Does Cabansag's account assist...
"Due to the terrain we had to go on by foot...While we walked, each one of us could see the lightsu. Blue, red, white and yellow. The beacon light turned out to be the yellow light. We could see them periodically, but not in a specific pattern. As we approached, the lights would seem to be at the edge of the forest. ...As we entered the forest, the blue and red lights were not visible anymore.
Only the beacon light was still blinking.We figured the lights were coming from past the forest, since nothing was visible as we passed through the woody forest. We could see a glowing near the beacon light, but as we got closer we found it to be a lit-up farmhouse. We followed it for about 2 miles before we could see it was coming from a lighthouse".
It's an altogether more mundane tale and as for the reason, one can only speculate.
In essence, both Burroughs and Penniston portray the source of those enigmatic lights as capable of maneuvering through the dense forest and for an object the size of 9 feet on each of its three sides, how was that possible.
We can see from Penniston's sketch that the box-shaped, 'vehicle' depicted is... dare we say, 'boxed-in':
View attachment 39779
The alternative scenario... presumably it has to be a misperception of lights, which seemed to move in the darkness, as all three themselves maneuvered through the forest.
Whilst keeping in mind their experience would be challenging to recollect precisely, there remains zero evidence of any vehicle which had landed and which they observed taking off again.

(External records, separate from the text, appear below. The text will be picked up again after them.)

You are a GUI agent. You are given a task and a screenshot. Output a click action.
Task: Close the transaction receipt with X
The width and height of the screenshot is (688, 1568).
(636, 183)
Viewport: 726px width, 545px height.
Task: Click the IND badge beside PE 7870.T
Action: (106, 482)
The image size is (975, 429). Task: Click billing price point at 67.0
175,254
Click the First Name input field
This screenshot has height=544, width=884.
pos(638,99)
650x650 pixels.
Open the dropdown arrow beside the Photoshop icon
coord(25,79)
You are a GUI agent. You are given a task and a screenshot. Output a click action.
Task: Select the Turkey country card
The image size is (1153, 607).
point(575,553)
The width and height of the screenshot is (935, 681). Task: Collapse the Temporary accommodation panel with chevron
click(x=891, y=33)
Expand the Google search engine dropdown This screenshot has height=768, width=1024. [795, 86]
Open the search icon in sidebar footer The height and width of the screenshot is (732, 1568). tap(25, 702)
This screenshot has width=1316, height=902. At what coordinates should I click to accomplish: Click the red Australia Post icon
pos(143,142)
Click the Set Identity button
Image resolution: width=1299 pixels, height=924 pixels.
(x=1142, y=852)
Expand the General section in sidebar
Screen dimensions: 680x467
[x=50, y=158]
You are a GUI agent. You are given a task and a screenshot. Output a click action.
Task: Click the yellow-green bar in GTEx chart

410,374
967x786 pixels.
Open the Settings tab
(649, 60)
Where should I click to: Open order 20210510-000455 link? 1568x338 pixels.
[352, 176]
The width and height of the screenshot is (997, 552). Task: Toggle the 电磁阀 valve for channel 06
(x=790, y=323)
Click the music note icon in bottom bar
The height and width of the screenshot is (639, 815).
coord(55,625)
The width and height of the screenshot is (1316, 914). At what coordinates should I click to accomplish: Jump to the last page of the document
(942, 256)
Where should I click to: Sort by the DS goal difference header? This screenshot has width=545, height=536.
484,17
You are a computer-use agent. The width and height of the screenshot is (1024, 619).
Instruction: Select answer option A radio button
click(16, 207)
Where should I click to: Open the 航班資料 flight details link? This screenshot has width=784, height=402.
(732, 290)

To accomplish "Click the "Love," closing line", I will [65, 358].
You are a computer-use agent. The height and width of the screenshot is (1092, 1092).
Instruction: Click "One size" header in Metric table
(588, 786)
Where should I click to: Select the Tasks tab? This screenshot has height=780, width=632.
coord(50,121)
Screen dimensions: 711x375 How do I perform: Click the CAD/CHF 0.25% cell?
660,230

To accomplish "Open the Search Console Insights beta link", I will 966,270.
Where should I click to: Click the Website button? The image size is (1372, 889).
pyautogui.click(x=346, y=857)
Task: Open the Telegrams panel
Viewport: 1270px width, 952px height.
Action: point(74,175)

In addition, of course, to the fact it was documented in real time by Buran and Chandler over the radio, plus confirmed by Penniston in his written statement, that he was never closer than 50 meters to an apparent structured object.
When I asked John Burroughs how Penniston's claim of examining a triangular-shaped craft at close quarters might be rationalised, he revealed,
"As far as the part about Penniston saying he examined it at his leisure, I believe that came out when he went under hypnotic regression".
(...)
"Also i feel some of Penniston story is being influenced by him going under hypnosis".
Although as I have previously evidenced that Penniston's later story seems to have existed before his, 'hypnotic regression', this issue also applies to Burroughs, as he further revealed:
"I will also add i to went under Hypnosis way before Penniston did. And in his defense if what came out while i was under is possible it would really shock some people".
Consequently, we face the dillema - which later additions are pre or post 'hypnotic regression'.
Unless categorically evidenced it was beforehand, then it has to be deemed inadmissible.
Was John Burroughs, 'Account #2', influenced... is that why we have such a determinable discrepancy?
I hope the seemingly definitive maps provided by Robert McLean will further help in our understanding of the overall context, even though the sourc(es) of our puzzling lights remains, like the lights themselves, rather illusive.